__PAGE TEXT__:
Hangar Performance Benchmarking Suite

A set of benchmarking tools are included in order to track the performance of common hangar operations over the course of time. The benchmark suite is run via the phenomenal Airspeed Velocity (ASV) project.

Benchmarks can be viewed at the following web link, or by examining the raw data files in the separate benchmark results repo.

_images/asv-detailed.png

Purpose

In addition to providing historical metrics and insight into application performance over many releases of Hangar, the benchmark suite is used as a canary to identify potentially problematic pull requests. All PRs to the Hangar repository are automatically benchmarked by our CI system to compare the performance of proposed changes to that of the current master branch.

The results of this canary are explicitly NOT to be used as the “be-all-end-all” decider of whether a PR is suitable to be merged or not.

Instead, it is meant to serve the following purposes:

  1. Help contributors understand the consequences of some set of changes on the greater system early in the PR process. Simple code is best; if there’s no obvious performance degradation or significant improvement to be had, then there’s no need (or really rationale) for using more complex algorithms or data structures. It’s more work for the author, project maintainers, and long term health of the codebase.

__DATASET SECTION__:
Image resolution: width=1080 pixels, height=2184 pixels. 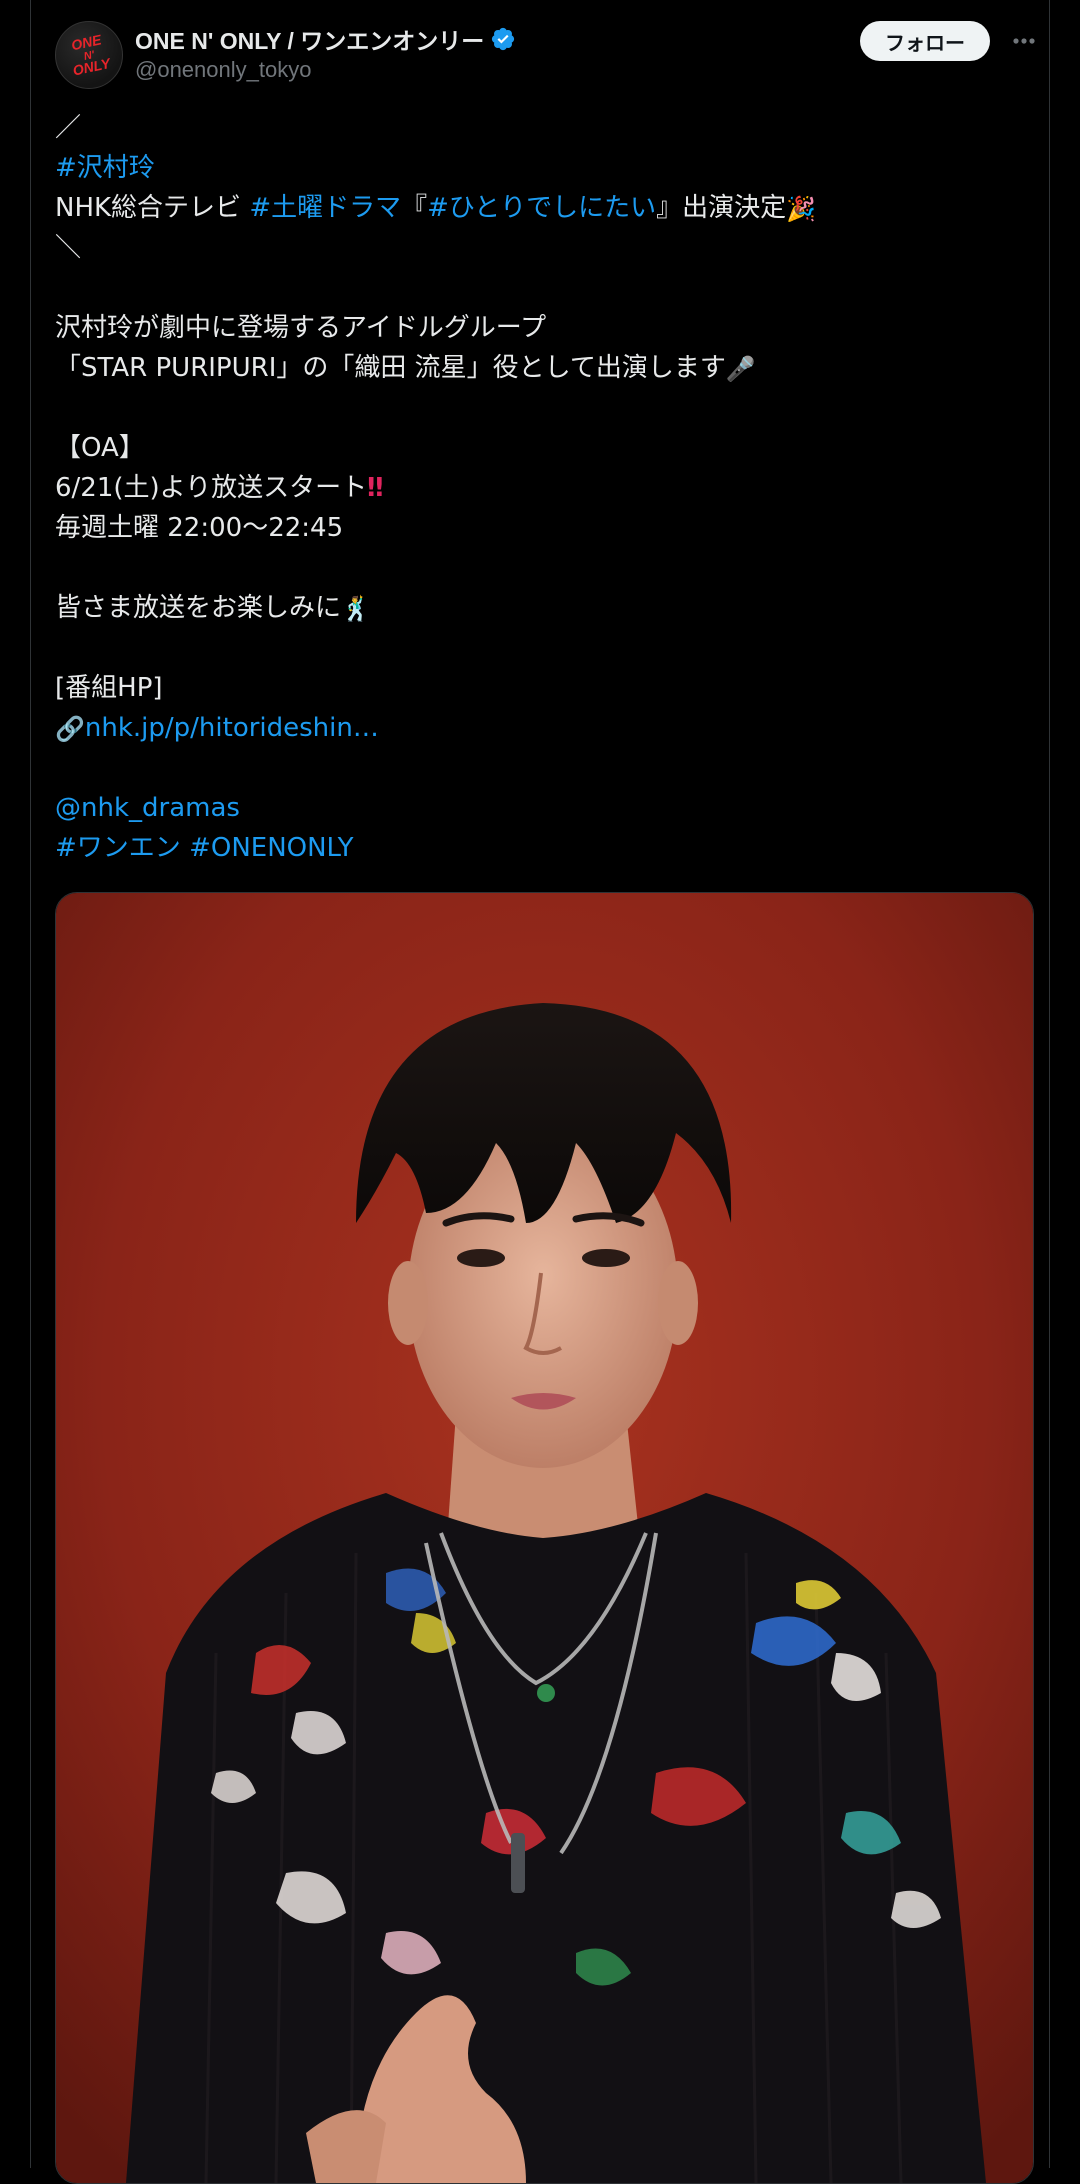 What do you see at coordinates (148, 808) in the screenshot?
I see `mention-nhk-dramas: @nhk_dramas` at bounding box center [148, 808].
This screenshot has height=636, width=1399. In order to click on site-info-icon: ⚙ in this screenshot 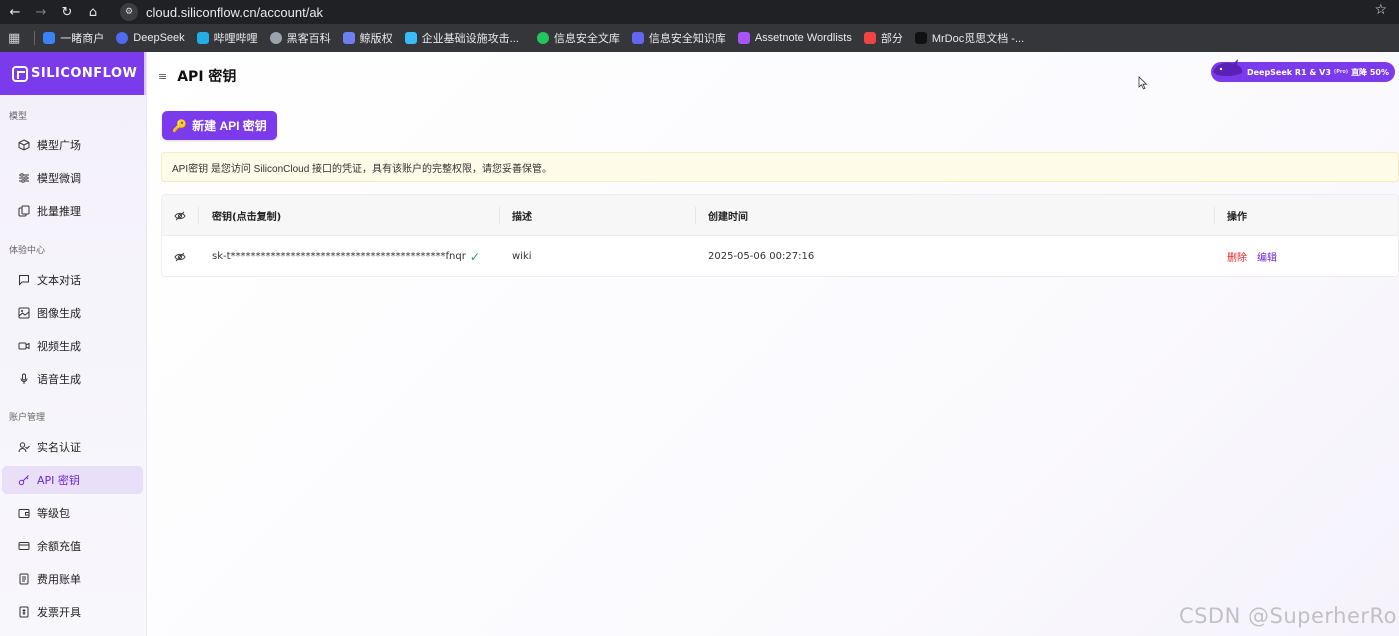, I will do `click(129, 12)`.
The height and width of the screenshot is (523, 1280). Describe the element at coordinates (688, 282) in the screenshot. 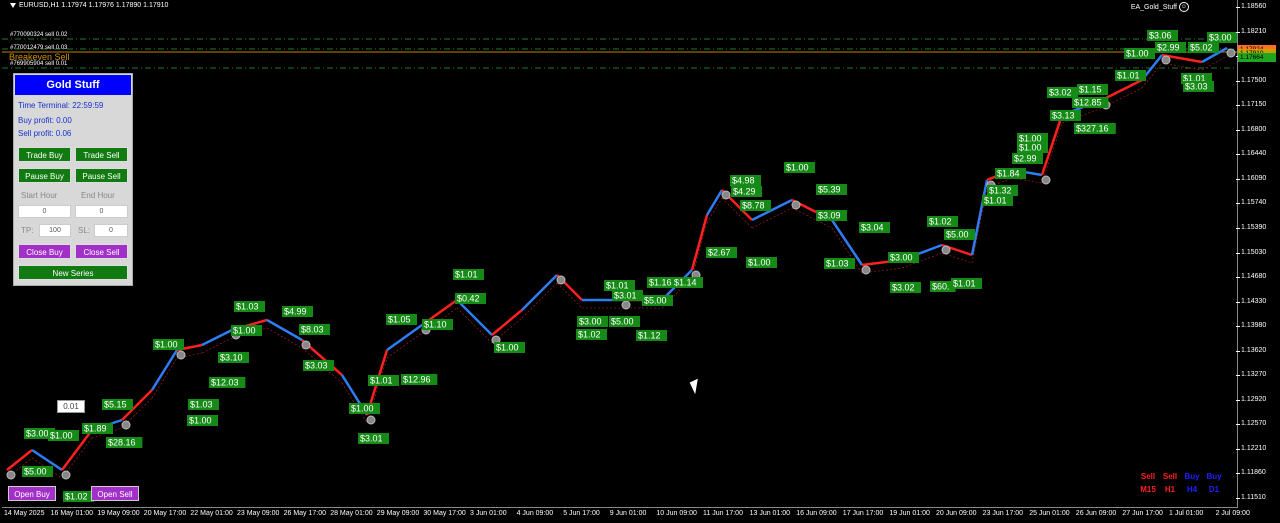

__EXERCISES__:
[1] Decide whether each statement agrees with the benchmarking page, answering yes or no and quoting the words from the page that settle it: (a) The suite is run through the Airspeed Velocity project. (b) The canary results decide whether a pull request may be merged. (c) Only some pull requests to the Hangar repository are benchmarked.
[2] Return the part of the benchmarking page from "Benchmarks can be" up to and including "merged or not.".
The material has no connection to the benchmarking page.

__OUTPUTS FOR THE TASKS__:
[1]
(a) Yes: "The benchmark suite is run via the phenomenal Airspeed Velocity (ASV) project."
(b) No: "The results of this canary are explicitly NOT to be used as the “be-all-end-all” decider of whether a PR is suitable to be merged or not."
(c) No: "All PRs to the Hangar repository are automatically benchmarked by our CI system"

[2]
Benchmarks can be viewed at the following web link, or by examining the raw data files in the separate benchmark results repo.

_images/asv-detailed.png

Purpose

In addition to providing historical metrics and insight into application performance over many releases of Hangar, the benchmark suite is used as a canary to identify potentially problematic pull requests. All PRs to the Hangar repository are automatically benchmarked by our CI system to compare the performance of proposed changes to that of the current master branch.

The results of this canary are explicitly NOT to be used as the “be-all-end-all” decider of whether a PR is suitable to be merged or not.